Quote from: Mosnar_K on September 01, 2013, 08:23:22 PM
Well, in West Virginia I'm pretty sure there is only one gender therapist and that's in Morgantown and my mom called there once for me because she wanted to set up an appointment but I couldn't go to it because they only accept insurance and my mom gets SSI and I HAD a medical card at the time, I don't have it now, I don't have anything. But the therapist won't take a medical card. There is simply no way we could afford it and I live a pretty good way away from Morgantown and she wouldn't be able to afford gas to get me there. I'm certain there is no other gender therapist in West Virginia because I've been put in the mental hospital more times than I can count because of suicide attempts and the psychiatrists and the people at the mental institution tried looking up gender therapists in the state and a couple even called around to ask if there was any and they couldn't find any. I'm not sure if the first person who replied knows this but West Virginia is a separate state from Virginia. I've seen Virginia has a lot of gender therapists but West Virginia doesn't have any. It would be almost impossible for me to get on hormones, I probably have only a 1% chance of ever getting on hormones and no chance of getting chest surgery.

sorry to be cliche but with that attitude...

Seriously though. there ARE solutions to your problems but for whatever reason (maybe you are not ready to transition until you deal with other issues?) you are not performing the acts needed to solve your problems. I understand you dont have money, I grew up poor and didnt get my liscense until i was in college because my parents forbade it.

Sounds like you need a job. It would put some money in your pocket, make you feel more like a man ( I always feel better when I am working) and will give you something to focus on.  I flipped burgers all through college and a bit in highschool. No reason why you cant.  I hated being misgendered all day at work, but I socked away my money and paid for appointments and college so that one day I could have all my surgeries and crap behind me and just live my life. Now that day has come and past. I have finished with my surgeries and am very happy. Did I depend on my parents to pay?

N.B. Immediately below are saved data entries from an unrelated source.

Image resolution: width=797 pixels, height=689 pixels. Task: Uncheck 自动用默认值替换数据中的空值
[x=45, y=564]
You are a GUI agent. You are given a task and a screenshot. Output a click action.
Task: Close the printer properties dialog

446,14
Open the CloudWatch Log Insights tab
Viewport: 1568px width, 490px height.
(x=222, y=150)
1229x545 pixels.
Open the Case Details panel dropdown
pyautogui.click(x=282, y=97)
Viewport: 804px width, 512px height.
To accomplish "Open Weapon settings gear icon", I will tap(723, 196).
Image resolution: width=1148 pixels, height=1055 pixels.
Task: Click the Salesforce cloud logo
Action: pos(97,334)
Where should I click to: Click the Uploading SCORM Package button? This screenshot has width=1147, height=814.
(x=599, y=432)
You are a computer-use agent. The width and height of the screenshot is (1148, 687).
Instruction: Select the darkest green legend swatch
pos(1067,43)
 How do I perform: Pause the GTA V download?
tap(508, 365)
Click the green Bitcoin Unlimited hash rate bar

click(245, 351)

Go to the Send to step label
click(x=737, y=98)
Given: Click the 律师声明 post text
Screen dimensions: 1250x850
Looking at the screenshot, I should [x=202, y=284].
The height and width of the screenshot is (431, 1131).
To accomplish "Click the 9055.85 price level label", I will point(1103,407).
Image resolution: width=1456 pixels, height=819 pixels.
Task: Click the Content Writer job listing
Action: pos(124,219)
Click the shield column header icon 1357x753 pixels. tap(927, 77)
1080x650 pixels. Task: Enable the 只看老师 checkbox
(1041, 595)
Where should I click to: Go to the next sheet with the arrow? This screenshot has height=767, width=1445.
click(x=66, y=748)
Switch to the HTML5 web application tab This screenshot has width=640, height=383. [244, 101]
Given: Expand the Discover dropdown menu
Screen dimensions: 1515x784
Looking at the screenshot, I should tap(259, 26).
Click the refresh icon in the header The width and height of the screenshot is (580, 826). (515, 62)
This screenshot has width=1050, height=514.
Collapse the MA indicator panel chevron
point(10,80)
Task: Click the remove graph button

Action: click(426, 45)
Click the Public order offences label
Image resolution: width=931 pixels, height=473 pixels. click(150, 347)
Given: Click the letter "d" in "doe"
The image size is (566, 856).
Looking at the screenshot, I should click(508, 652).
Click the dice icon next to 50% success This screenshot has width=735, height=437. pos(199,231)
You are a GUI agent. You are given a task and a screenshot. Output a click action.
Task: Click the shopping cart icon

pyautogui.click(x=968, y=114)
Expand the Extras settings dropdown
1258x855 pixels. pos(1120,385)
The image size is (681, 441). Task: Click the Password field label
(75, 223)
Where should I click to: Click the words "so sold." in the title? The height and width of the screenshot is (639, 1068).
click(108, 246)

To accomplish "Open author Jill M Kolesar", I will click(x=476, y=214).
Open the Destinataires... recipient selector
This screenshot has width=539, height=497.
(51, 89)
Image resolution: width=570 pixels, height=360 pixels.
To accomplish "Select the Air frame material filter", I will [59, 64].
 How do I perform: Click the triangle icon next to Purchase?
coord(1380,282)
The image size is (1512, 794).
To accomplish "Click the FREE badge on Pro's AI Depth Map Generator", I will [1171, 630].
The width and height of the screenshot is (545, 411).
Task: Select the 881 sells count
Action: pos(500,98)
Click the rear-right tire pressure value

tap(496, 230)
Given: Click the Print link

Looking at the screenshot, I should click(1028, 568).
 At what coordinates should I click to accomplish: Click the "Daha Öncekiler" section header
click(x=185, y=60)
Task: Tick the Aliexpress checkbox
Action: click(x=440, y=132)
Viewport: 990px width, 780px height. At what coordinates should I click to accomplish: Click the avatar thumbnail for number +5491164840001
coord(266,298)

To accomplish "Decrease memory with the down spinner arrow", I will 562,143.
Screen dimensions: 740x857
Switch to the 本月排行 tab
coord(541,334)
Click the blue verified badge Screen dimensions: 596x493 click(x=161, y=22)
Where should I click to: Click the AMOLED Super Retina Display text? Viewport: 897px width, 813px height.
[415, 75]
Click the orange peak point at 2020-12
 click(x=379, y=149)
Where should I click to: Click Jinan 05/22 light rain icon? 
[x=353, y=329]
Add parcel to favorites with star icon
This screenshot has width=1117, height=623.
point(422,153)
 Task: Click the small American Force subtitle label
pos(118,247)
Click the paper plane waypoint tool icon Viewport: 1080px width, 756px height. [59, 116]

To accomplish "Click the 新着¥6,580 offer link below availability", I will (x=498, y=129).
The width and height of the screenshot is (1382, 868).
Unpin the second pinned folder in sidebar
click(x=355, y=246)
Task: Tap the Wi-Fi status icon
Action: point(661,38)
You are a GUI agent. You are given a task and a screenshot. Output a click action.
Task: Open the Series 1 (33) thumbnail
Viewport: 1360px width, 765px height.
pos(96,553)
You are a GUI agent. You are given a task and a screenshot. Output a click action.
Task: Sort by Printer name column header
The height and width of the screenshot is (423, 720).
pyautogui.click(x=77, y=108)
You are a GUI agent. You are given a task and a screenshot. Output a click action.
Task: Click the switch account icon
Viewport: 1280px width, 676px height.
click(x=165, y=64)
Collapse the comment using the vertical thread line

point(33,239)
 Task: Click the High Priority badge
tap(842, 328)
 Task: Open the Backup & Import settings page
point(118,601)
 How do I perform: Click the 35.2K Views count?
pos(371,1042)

Did I beg on the internet or throw fundraisers? (no offense intended for those that did/are. ) Did I waste time at the age of 18 saying it will never happen? NO. I worked hard, studied harder. I did nothing but bear the entire responsibility for my transition on my shoulders. If transitioning is really what you want, you will find a way to make it happen.

If you are not willing to do something about your problems than at least be willing to admit that. Accept that the reason you are not moving forward is becuase you are making a choice to not move forward. And that is okay too. Sometimes we just arent ready to move forward. Sometimes even knowing that can help you find some peace.